| 283 Views
Potret Buram Pemberantasan Korupsi Dalam Sistem Demokrasi

Oleh : Ruji'in Ummu Aisyah
Pegiat Opini Lainea Konawe Selatan
Korupsi merupakan kejahatan yang sangat luar biasa, yang merusak sendi kehidupan masyarakat dan negara serta berdampak besar bagi dunia. Namun sejauh ini sanksi yang diberikan kepada para koruptor sama sekali tidak memberikan efek jera, bahkan malah melahirkan bibit-bibit koruptor baru.
Seperti dilansir Tribunjabar.id, kritik berdatangan setelah Harvey Moeis hanya dihukum 6,5 tahun dalam kasus korupsi timah. Bahkan vonis itu dinilai telah menghina akal sehat. Menurut dia hukuman itu sangat tidak layak dijatuhkan terhadap Harvey mengingat kasus korupsi timah telah menyebabkan kerugian negara hingga Rp 300 triliun. Yan Harahap berpendapat, vonis terhadap Harvey itu memperlihatkan Indonesia pantas disebut surga para koruptor selama ini (21/12/2024).
Jika wacana pemberian amnesti dan denda damai benar-benar diberlakukan ini akan menjadi komitmen dan keputusan yang buruk dalam pemerintahan memberantas korupsi. Bahkan sebagai bukti negara memberi perlindungan kepada para koruptor seolah negara ini bersikap tak kuasa melawan koruptor sehingga sudah terlihat bagaimana negara memperlihatkan wajah rezim yang sesungguhnya. Inilah sistem politik demokrasi yang meniscayakan perlindungan kepada koruptor karena praktek politiknya yang mahal. Hal ini menunjukkan lemahnya hukum negri ini dihadapan para koruptor.
Negara yang seharusnya berfungsi melindungi keuangan negara dan menegakkan hukum yang memberi efek jera justru malah memberi jaminan keringanan bagi koruptor sehingga tak heran jika semakin melahirkan bibit-bibit koruptor yang lain. Inilah gambaran penerapan dalam sekuler kapitalisme dimana yang kuat akan mengalahkan yang lemah dan pihak kuat akan dapat melawan hukum karena adanya kerjasama yang saling menguntungkan antara penguasa dan pihak pengusaha yang terlibat korupsi.
Adanya kebijakan baru pemerintah dalam UU, di mana mereka narapidana koruptor agar terlepas sanksi dan dapat mengembalikan modal ke negara sehingga butuh UU baru untuk mengamankan dalam menyukseskan agenda tersebut meski harus bertentangan dengan hukum yang berlaku.
Lemahnya sanksi bagi pelaku korupsi tidak lain karena hukum yang ada bersumber dari akal manusia.
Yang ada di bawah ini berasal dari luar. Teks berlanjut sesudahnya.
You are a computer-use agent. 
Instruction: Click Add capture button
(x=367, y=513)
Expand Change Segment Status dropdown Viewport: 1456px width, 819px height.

Sistem demokrasi menjadikan manusia berhak membuat hukum serta membuka peluang terjadinya jual beli hukum.
Akibatnya hukum bisa diubah dan diutak atik sesuai kepentingan penguasa. Sedangkan hukum buatan manusia menjadikan penegakkan hukum yang amburadul. Allah SWT berfirman yang artinya: "apakah hukum jahiliyah yang mereka kehendaki? (Hukum) siapakah yang lebih baik dari pada (hukum) Allah bagi orang-orang yang meyakini (agama)? (Q.S. Al -maidah :50).
Saat ini pelaku korupsi mencapai ribuan dan melibatkan pejabat negara. Oleh karena itu, korupsi tidak bisa dipandang sebagai kesalahan individu, tetapi kecacatan sistem yang berlaku yaitu penerapan sistem demokrasi kapitalisme yang sudah rusak sehingga tak akan mampu membasmi para koruptor di negara-negara ini.
Sesungguhnya jika mau benar-benar terlepas dari jeratan korupsi, maka terdapat sistem yang mampu memberikan sanksi yang tuntas dan sahih yaitu sistem Islam. Di mana sistem politik yang di atur Islam tegak di atas landasan aqidah dalam segala amal perbuatan sehingga menjadikan tolak ukur halal dan haram. Dalam Islam korupsi dipandang sebagai perbuatan haram dan melanggar syari'at. Islam sudah pasti akan memberantas korupsi dari akar-akarnya serta menutup celah korupsi dengan rapat, mulai dari sistem sanksi dan efek yang menjerakan. Islam juga menjamin sistem pendidikan yang membentuk pola pikir dan pola sikap generasi ke arah pemikiran yang cemerlang sehingga membentuk generasi yang berkepribadian Islam. Sungguh hanya kepemimpinan Islam yang menjamin terwujudnya keadilan hukum di tengah masyarakat.